Imagine um jornal que ao invés de dar a notícia de um assalto a banco diz: Hoje à tarde, Fulana de Tal, 44 anos, olhou para a roupa de Cicrana de Tal, 18 anos, com olhar de censura e ódio no coração. Fulana está respondendo a inquérito por atrapalhar fisica e emocionalmente a caminhada de Cicrana, que sentiu náuseas ao chegar ao final da rua e precisou ser hospitalizada e tratada com elogios e muitos abraços sinceros e olhares de admiração (e volúpia) do pessoal do hospital. Mas não, as pessoas se sentem mais chocadas com um assalto a banco do que com uma mulher de meia idade que quer destruir a beleza da vida.
Na Universidade, - o jardim do saber - , o aluno, para enfrentar um curso, precisa apenas descobrir o tema da tese do professor. Depois disso, tudo fica muito claro.

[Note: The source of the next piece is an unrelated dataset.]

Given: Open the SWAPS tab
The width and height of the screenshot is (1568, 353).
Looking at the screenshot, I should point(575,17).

Com essa informação, o aluno que pensa sozinho vai poder escrever suas provas e trabalhos, podendo ou não conceder a si mesmo a possibilidade de ter ou não problemas acadêmicos/teóricos/burocráticos com os jardineiros. O professor, ao invés de uma referência nobre, de um mestre querido e inesquecível, de um grande amigo, passa a se transformar numa espécie menor de homem, envolvido e inebriado de si mesmo e de questões teóricas que não chegam a ser problemas, são apenas soluções fáceis para ressaltar o valor de uma tradição que é compartilhada, da mesma maneira que as opiniões de jornal: de uma maneira que encontra pouca resistência à sua livre, eterna e infernal existência, a não ser pelo outro tipo de pessoa, "pessoas que pensam sozinhas".

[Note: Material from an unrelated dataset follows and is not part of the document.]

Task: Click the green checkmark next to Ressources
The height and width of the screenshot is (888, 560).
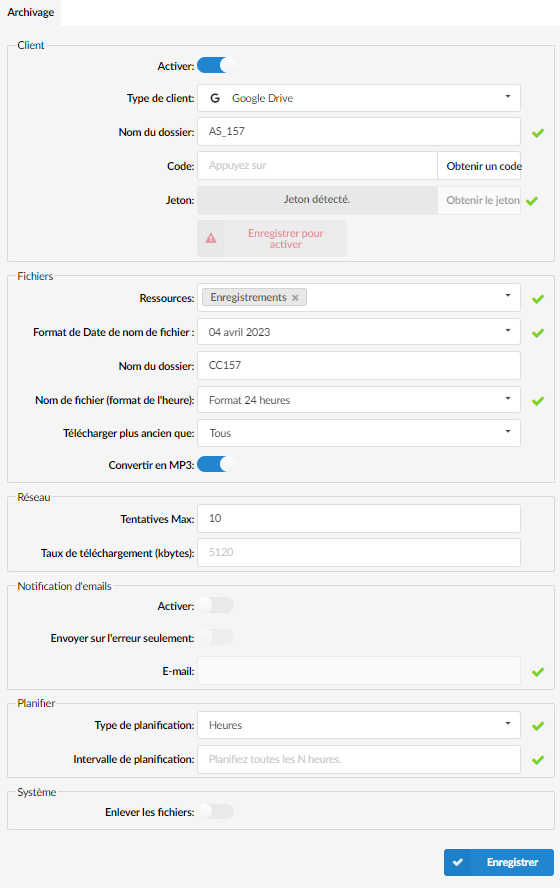Action: [x=538, y=299]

Para "pessoas que pensam sozinhas", é claro que eu deveria fazer uma ressalva, afinal o conhecimento não brota do chão, ele é articulado, refeito, recuperado, transformado por muitas pessoas. No entanto, é válido nomear esse grupo de pessoas como pessoas que pensam sozinhas porque isso realmente não é bem visto. Uma pessoa que pensa sozinha é capaz de discordar de qualquer entidade acadêmica, viva ou morta, honesta ou picareta, lúcida ou capenga, conhecida ou estranha.
Uma pessoa que pensa sozinha não admite que um punhado de dados no jornal dite sua maneira de refletir sobre suas experiências. Uma pessoa que pensa sozinha está sozinha e quase sempre contra a maioria, porque é uma pessoa que entende a solidão não como uma doença, mas como uma maneira de respirar e de manter sua existência com dignidade e longe de ser violentada ainda mais.

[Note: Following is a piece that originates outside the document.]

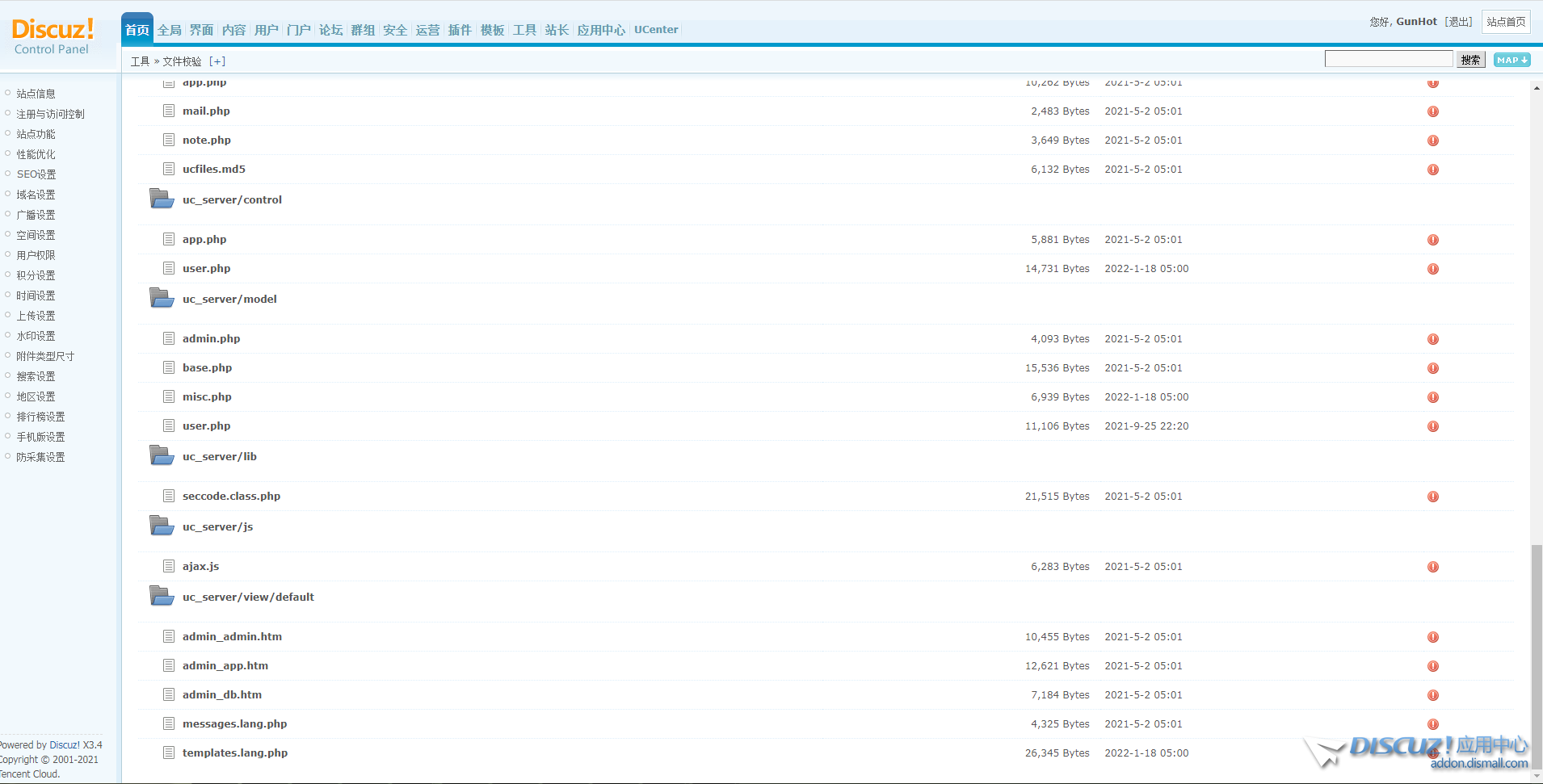Click the uc_server/lib folder icon
1543x784 pixels.
pos(162,455)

Uma pessoa que pensa sozinha precisa pensar por si mesma e pensar pelos outros, precisa recuperar sua autonomia de pensamento a todo instante e ainda encontrar uma maneira de dialogar com uma pessoa que pensa em grupo de um modo humano, para que ela não fique inebriada de si mesma e de vaidade e de sentimento de indiferença pelas pessoas que pensam em grupos e que estão tentando dar suas opiniões, renunciando ao conhecimento de uma forma terrível aos olhos das pessoas que estão testemunhando isso.
Uma pessoa que pensa sozinha é considerada estranha e é estranha, porque ela está, num certo sentido, caminhando por muitas pessoas que estão apenas repetindo um modo de ser de mundo que não traz felicidade, que domestica suas idéias e atitudes, que apenas traça uma linha para que elas possam fincar seu pensamento e seguir sempre em frente na direção da infelicidade.